*** Begin section ***

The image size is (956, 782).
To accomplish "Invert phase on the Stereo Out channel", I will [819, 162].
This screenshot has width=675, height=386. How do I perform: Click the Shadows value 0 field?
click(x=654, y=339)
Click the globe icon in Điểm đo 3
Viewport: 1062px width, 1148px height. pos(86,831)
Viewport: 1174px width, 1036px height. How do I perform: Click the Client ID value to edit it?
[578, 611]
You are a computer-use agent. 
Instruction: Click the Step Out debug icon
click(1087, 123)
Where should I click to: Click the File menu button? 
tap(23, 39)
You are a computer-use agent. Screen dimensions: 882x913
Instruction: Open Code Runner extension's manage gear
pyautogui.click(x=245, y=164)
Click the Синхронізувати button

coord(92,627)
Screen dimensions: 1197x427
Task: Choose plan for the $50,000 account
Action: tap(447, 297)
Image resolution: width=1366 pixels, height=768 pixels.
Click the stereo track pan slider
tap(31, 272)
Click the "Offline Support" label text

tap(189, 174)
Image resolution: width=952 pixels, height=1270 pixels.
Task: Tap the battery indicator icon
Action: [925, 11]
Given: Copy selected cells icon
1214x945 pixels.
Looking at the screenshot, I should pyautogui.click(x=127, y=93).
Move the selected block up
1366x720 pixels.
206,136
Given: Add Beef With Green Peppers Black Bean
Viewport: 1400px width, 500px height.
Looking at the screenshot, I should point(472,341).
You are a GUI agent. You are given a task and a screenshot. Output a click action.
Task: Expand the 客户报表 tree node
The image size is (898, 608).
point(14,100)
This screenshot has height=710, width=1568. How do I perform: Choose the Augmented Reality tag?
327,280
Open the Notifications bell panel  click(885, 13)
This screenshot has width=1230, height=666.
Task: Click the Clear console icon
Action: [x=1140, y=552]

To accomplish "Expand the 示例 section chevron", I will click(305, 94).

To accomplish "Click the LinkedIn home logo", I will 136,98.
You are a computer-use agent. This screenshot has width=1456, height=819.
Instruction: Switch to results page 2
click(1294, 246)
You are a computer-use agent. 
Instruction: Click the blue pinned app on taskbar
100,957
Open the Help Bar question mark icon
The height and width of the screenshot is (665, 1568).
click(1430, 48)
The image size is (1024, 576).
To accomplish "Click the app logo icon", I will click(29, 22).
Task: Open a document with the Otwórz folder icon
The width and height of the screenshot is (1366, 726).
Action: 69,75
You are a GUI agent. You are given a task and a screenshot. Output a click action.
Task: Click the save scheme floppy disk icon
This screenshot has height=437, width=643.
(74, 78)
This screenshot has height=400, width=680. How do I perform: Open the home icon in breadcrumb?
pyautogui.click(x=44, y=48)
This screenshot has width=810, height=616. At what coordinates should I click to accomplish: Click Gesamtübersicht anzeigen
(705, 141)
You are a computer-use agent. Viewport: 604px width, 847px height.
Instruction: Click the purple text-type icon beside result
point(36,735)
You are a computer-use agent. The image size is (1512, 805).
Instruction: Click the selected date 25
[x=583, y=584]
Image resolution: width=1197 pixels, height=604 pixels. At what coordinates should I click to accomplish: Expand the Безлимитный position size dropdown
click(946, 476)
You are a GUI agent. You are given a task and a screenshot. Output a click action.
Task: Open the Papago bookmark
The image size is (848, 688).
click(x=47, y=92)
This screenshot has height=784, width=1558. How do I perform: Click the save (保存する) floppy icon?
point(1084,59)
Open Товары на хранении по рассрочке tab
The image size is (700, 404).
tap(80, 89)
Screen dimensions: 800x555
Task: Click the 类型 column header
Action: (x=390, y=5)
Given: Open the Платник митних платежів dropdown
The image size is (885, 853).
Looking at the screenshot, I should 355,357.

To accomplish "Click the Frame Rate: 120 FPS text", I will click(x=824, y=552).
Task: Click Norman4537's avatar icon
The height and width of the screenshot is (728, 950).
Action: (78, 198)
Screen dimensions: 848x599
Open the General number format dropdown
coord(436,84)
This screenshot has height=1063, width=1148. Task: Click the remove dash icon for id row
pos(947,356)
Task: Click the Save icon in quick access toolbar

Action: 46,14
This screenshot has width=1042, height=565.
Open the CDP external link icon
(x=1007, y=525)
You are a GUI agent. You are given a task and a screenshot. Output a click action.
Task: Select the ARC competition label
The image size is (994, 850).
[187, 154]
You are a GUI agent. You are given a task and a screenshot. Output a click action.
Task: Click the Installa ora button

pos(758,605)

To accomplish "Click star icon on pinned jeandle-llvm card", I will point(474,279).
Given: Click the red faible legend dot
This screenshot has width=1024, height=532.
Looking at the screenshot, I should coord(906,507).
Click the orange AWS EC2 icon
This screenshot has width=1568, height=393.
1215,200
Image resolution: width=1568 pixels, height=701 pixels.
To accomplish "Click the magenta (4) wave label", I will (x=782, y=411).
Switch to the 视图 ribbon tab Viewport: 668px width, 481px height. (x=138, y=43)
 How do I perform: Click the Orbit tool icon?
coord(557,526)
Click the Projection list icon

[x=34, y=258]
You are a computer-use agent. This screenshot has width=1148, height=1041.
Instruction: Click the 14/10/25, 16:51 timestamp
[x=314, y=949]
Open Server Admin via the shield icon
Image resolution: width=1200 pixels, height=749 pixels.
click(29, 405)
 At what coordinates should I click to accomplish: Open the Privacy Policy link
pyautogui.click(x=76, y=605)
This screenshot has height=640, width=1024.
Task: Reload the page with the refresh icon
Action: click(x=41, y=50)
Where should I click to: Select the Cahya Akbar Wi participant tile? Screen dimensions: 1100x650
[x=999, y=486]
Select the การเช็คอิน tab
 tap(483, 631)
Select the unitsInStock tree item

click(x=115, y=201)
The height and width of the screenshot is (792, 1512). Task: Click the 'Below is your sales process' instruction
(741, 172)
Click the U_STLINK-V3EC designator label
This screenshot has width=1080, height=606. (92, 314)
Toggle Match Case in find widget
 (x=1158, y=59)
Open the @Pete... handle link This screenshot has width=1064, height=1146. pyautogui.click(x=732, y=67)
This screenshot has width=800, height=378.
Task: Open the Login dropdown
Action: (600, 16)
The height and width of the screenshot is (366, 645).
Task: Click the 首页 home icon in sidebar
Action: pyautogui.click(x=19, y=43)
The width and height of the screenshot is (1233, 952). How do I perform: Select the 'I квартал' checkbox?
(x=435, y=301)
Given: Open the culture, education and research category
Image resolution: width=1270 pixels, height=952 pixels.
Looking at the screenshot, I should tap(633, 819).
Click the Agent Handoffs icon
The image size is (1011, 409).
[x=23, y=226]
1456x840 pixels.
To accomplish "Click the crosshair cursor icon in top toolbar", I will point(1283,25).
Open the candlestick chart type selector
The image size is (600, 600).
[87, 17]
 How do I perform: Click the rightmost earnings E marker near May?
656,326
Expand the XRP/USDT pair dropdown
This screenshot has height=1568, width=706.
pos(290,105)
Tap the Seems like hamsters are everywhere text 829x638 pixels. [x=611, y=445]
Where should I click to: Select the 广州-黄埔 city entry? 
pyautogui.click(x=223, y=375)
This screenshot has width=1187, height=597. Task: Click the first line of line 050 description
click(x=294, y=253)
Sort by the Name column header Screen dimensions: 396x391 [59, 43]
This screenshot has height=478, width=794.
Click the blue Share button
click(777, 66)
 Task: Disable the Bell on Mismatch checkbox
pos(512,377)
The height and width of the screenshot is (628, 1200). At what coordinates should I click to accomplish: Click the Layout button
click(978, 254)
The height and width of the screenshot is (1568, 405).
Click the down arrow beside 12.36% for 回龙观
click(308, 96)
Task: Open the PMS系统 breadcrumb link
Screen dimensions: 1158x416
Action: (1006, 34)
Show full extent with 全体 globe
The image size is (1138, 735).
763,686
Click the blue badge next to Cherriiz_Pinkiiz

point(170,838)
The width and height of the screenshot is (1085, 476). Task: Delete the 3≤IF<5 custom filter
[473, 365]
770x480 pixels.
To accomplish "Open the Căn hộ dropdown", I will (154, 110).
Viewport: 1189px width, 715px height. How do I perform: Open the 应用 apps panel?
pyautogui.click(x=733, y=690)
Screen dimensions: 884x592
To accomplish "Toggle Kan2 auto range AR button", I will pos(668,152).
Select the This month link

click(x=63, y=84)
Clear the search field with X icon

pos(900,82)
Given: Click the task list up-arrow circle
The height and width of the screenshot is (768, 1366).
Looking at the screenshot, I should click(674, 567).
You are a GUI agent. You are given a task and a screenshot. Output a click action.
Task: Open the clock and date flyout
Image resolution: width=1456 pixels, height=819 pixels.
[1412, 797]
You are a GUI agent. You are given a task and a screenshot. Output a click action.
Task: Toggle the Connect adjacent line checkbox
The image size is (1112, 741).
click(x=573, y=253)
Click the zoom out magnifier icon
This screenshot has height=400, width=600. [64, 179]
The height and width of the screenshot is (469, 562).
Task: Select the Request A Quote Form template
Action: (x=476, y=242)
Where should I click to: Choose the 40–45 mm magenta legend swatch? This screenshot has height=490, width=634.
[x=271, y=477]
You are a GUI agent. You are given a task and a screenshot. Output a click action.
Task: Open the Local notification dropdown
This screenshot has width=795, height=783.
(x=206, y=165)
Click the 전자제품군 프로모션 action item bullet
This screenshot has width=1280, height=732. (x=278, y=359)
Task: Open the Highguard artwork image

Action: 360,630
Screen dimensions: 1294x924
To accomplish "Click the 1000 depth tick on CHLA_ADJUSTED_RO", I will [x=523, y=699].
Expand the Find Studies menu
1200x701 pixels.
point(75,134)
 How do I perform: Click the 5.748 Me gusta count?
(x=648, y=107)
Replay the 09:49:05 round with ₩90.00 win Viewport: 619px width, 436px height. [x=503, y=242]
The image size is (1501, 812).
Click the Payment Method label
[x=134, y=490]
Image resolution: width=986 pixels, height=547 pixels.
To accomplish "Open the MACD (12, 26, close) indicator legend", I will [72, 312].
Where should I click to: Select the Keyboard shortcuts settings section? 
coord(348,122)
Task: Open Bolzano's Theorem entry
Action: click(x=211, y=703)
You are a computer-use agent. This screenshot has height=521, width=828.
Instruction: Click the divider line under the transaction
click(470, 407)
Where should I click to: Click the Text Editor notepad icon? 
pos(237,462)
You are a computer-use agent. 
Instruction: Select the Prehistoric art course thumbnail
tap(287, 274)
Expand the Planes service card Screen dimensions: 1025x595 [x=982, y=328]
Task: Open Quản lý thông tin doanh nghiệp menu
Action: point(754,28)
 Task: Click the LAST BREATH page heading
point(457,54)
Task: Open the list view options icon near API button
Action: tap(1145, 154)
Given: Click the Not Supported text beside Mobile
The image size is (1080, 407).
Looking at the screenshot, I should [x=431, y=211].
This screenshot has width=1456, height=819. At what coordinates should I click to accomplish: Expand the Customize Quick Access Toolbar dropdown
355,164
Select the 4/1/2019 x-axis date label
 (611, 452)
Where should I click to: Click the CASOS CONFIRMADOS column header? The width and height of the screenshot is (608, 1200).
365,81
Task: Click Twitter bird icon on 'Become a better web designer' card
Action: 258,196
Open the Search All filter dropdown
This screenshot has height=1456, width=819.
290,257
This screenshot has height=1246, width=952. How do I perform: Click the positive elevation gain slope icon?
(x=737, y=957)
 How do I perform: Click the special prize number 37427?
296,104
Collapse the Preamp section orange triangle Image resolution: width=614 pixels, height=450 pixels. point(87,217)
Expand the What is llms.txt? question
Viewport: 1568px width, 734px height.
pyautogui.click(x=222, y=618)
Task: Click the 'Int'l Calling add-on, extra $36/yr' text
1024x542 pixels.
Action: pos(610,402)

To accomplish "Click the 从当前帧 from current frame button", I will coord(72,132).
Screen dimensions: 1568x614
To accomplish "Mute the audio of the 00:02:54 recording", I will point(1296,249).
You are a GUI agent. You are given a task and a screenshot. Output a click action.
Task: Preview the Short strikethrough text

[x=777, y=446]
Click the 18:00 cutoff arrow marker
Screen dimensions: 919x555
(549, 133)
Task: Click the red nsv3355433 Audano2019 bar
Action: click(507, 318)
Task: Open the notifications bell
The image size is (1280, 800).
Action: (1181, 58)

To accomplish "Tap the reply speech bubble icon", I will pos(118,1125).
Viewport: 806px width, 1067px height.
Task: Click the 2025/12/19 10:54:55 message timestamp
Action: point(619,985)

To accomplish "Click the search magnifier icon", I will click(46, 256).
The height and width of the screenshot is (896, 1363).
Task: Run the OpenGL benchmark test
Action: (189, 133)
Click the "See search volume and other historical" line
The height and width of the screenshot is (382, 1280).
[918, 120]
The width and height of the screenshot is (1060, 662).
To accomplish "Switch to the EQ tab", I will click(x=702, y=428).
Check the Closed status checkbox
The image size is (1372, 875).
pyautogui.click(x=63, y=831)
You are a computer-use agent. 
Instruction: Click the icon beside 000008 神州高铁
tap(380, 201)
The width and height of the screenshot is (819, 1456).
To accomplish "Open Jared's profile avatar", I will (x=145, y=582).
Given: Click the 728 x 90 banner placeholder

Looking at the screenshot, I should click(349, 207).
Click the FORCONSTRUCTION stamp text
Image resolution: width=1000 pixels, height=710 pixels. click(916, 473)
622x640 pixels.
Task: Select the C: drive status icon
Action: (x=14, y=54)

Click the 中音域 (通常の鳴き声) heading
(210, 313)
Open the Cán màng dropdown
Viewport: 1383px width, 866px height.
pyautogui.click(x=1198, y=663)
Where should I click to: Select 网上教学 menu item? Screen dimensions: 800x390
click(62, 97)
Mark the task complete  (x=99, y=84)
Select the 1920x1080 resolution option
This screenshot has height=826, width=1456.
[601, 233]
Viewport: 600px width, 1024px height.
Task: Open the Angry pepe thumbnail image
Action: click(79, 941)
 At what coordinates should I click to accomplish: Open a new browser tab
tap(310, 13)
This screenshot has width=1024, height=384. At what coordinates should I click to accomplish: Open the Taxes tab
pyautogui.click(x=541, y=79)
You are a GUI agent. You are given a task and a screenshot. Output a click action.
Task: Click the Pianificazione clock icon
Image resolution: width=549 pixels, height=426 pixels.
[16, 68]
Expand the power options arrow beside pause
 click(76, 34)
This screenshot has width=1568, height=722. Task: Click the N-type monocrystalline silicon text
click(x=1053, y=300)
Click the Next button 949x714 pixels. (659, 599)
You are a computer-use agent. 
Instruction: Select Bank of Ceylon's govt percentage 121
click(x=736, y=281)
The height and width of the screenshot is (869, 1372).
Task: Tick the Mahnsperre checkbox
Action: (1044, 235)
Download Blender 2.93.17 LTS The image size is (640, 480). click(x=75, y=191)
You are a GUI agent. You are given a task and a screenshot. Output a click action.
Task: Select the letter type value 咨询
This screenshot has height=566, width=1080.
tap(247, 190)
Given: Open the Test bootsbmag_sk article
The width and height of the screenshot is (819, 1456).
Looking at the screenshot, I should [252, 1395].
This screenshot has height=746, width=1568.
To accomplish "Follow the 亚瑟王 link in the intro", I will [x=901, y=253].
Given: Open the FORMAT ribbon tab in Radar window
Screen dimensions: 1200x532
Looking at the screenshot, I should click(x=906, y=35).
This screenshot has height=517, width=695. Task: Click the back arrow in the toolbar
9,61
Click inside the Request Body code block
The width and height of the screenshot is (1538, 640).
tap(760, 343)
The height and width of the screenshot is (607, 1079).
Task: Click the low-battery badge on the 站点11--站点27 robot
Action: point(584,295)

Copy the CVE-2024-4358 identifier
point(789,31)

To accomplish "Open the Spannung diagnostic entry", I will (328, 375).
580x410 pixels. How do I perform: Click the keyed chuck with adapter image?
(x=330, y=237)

*** End section ***

#### Problem statement:
Every line above with the string "orange" in it needs to be copied.

#### Response to this exercise:
Click the orange AWS EC2 icon
Collapse the Preamp section orange triangle Image resolution: width=614 pixels, height=450 pixels. point(87,217)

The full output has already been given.